The input ::
▬▬▬

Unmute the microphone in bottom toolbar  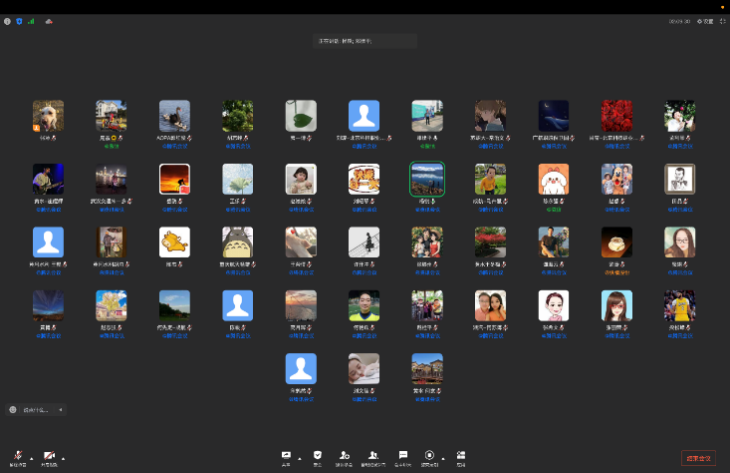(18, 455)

▬▬▬

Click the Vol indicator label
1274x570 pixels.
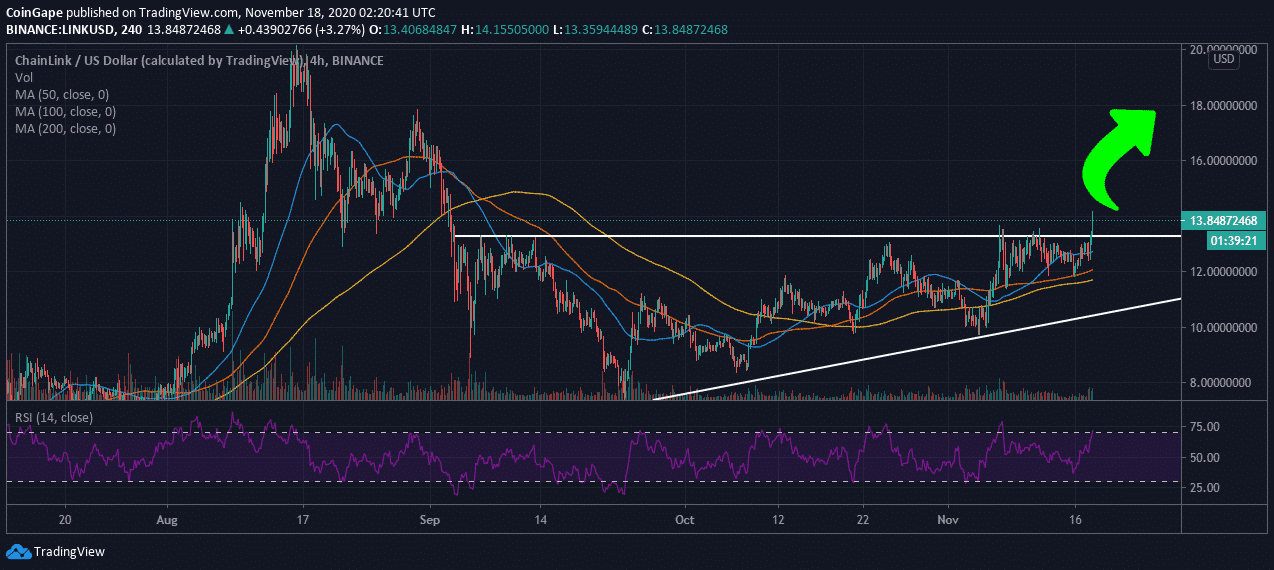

▬▬▬

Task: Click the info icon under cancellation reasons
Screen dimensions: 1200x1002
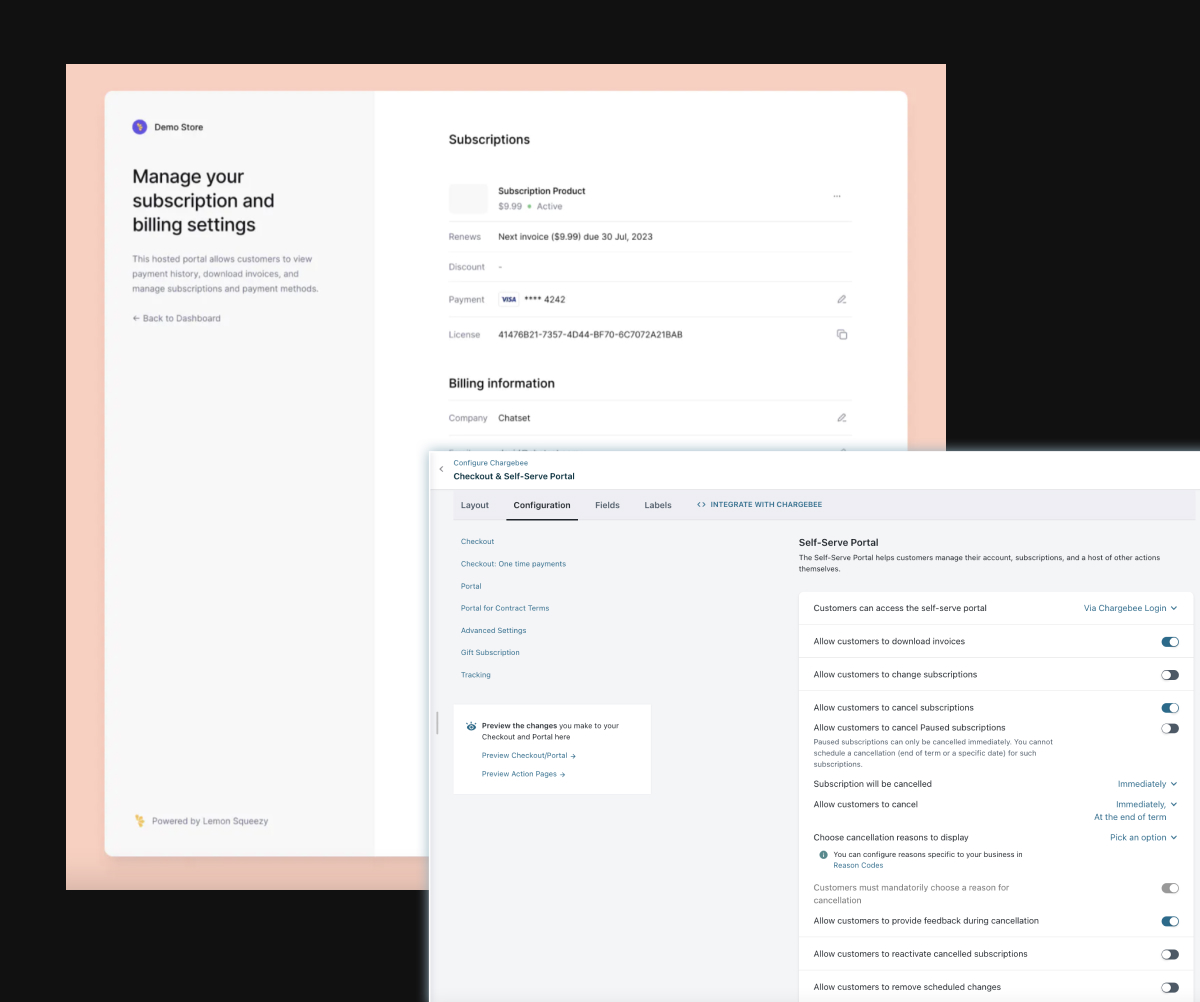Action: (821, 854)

▬▬▬

Problem description ::
For an answer, give a copy of every line in the listing that holds the word "Click".

Result for this task ::
Click the Vol indicator label
Task: Click the info icon under cancellation reasons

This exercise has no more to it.